Set 10 years after the original, the film follows the familiar foursome of Columbus (Jesse Eisenberg), Tallahassee (Woody Harrelson), Wichita (Emma Stone) and Little Rock (Abigail Breslin). The gang is up to many similar adventures, traversing through a zombie-inundated America and figuring out how to get along.
As with the original, one of the best parts of this movie is the cast, with the standout being Harrelson. Wisely, the filmmakers gave him more to do and he’s electric, giving a hilarious performance that’s infectiously fun.
The other returning players also do some great work. Eisenberg is doing his nerdy, insecure thing well. Stone may be phoning this one in a little, but she’s such an excellent actress that she still gets some great laughs that imbues a little heart in her character. Breslin is the weakest link and she does not get much screen time by comparison, but she is still OK.

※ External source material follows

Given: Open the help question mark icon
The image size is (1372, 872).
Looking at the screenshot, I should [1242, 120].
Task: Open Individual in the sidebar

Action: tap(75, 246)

There are some newcomers this time around who contribute nicely, with the best and most substantial performance coming from Zoey Deutch as Madison. She manages to get a few funny moments out of character who is a little too clichéd and over-the-top even for this world.

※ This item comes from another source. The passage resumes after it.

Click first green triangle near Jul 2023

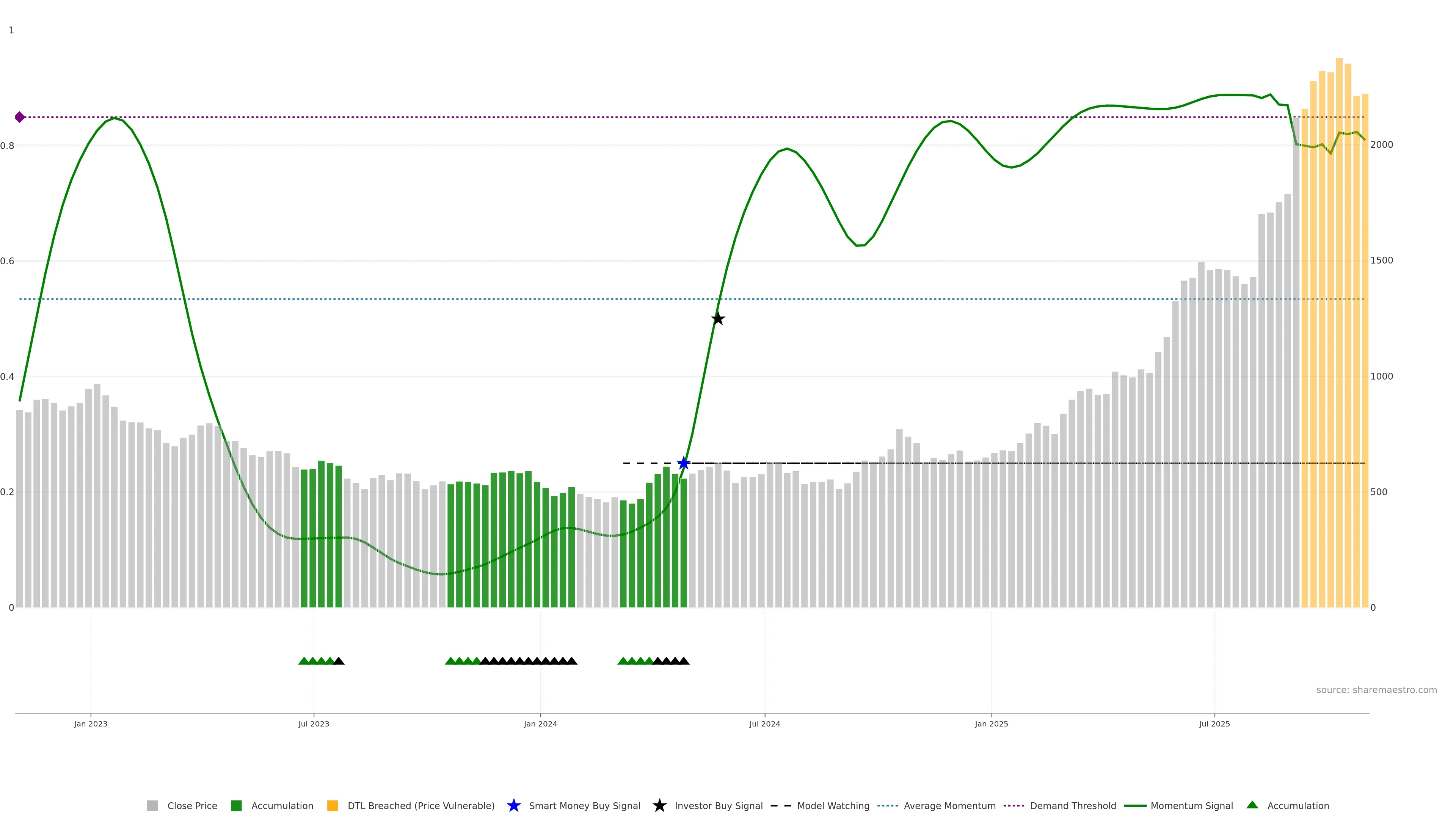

In addition to the leads, director Ruben Fleischer and screenwriters Rhett Reese and Paul Wernick returned for the sequel, and they do a fine job. Fleischer is once again having tons of fun playing with zombie movie violence, using slow motion and over-the-top violence that is both funny and entertaining.
Reese and Wernick, aided by Dave Callaham, turn in an even better script than they did for “Zombieland.” The screenplay is more consistently funny here, as the screenwriters do what Reese and Wernick did with “Deadpool 2” by making everything more ridiculously over-the-top. There is never a stretch of more than a scene or two with multiple, big moments of humor.
Part of the reason the comedy works so well is it is all character-based. Many of the jokes here aren’t too cutesy, they don’t just parody zombie movie conventions and they aren’t just vulgar. They are all rooted in what the audience knows about these characters, making the humor smarter and more effective.
Of course, there are some bits that do not work, like many of Breslin’s scenes, some of the jokes with the Madison character or an extended joke about the stupidity of ridesharing services. But those are few and far between.
The film also suffers slightly because whatever poignancy was originally present in this universe is basically absent now. The filmmakers do try to get some heart in the picture, but it feels forced and like they don’t care about it. Fortunately, those moments are brief and followed up shortly with another joke.
Those who enjoyed the original film will find plenty to like here, as the basic premise of this film is to take what worked and turn it up a couple notches. I really like “Zombieland,” though I wouldn’t say I love it. I’m still not quite ready to say the L word about “Zombieland: Double Tap,” but it is easily one of the funniest movies of the year. I give it 4 out of 5 stars.
“Zombieland: Double Tap” stars Jesse Eisenberg, Woody Harrelson, Emma Stone and Abigail Breslin. It is rated R for bloody violence, language throughout, some drug and sexual content and runs 1 hour and 39 minutes.